La situation politique que nous vivons aujourd’hui est à la fois inédite et profondément préoccupante. 28 jours. Il aura fallu 28 jours pour Monsieur Lecornu pour nommer un Gouvernement en tous points similaire au précédent, à l’exception du départ de Mr Bayrou et l’arrivée de Mr Le Maire.
Puis 12 heures. 12 heures seulement auront suffi pour que Monsieur Lecornu démissionne, ce matin à 9h40; quelques heures encore avant qu’il soit de nouveau appelé aux responsabilités par le chef de l’Etat pour former un Gouvernement cette fois-ci avant mercredi soir, s’étant débarrassé au passage de Mr Le Maire. Le brouhaha.
On y voit le délitement des droites plus obnubilées par leurs postes et leurs voitures de fonction que par la stabilité et la responsabilité qui incombe à leur fonction; on y a même vu, en quelques heures ce lundi, des appels à la coalition de toutes les droites, incluant le RN, fleurir, marquant de plus en plus la possibilité d’une option autoritaire, dans un contexte international plus qu’inquiétant. Ce que nous vivons collectivement, c’est l’accaparement du pouvoir par quelques-uns – toujours les mêmes -; c’est le mépris des françaises et des français, et du parlement; c’est l’irresponsabilité totale de ceux qui nous gouvernent, qui font exploser un Gouvernement sur la base d’un désamour pour un des Ministres nommés. Je tiens à le rappeler ici : tous les budgets depuis 7 ans ont été adoptés par les Macronistes sur proposition de Bruno Le Maire, certes, mais avec le soutien de la majorité sénatoriale de droite également, qui est co-responsable du désastre actuel. Depuis son palais présidentiel, le chef de l’Etat pendant ce temps s’enferme dans une forme d’aveuglement, refusant obstinément de changer de cap.

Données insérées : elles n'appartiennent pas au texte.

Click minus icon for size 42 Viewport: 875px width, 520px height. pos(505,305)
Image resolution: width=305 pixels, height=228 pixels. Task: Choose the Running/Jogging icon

Dans tout cela, on ne parle pas du cap que l’on souhaite donner à notre pays : ce n’est que de la tambouille politicienne d’irresponsables obnubilés par leurs postes, déconnectés de tout ce qui se joue partout en France. On ne parle pas des difficultés du quotidien, de la pauvreté qui s’accroît, des fractures qui nous désunissent, des degrés qui grimpent. C’est désolant, désespérant, enrageant. Je garde mon cap comme députée : écouter et porter la parole des drômoises et des drômois. Porter l’horizon de jours heureux, où nous agirions avec ambition pour la planète et l’avenir de nos enfants, ou nous combattrions la pauvreté et les inégalités, où nous porterions le renouvellement d’institutions en bout de course pour y redonner de la place aux citoyen-nes. Je le ferai, toujours, quoiqu’il arrive – que Monsieur Macron prenne ses responsabilités en quittant le pouvoir; ou qu’il appelle à une dissolution (qui à mon sens ne règlera pas la situation) – ; de manière unitaire, en cherchant les points de convergence pour nous rassembler plutôt que de concentrer nos énergies sur la division. C’est ce qu’attendent nos concitoyen-nes, je m’y emploierai quel que soit mon rôle comme je l’ai fait ces trois dernières années avec toute mon énergie.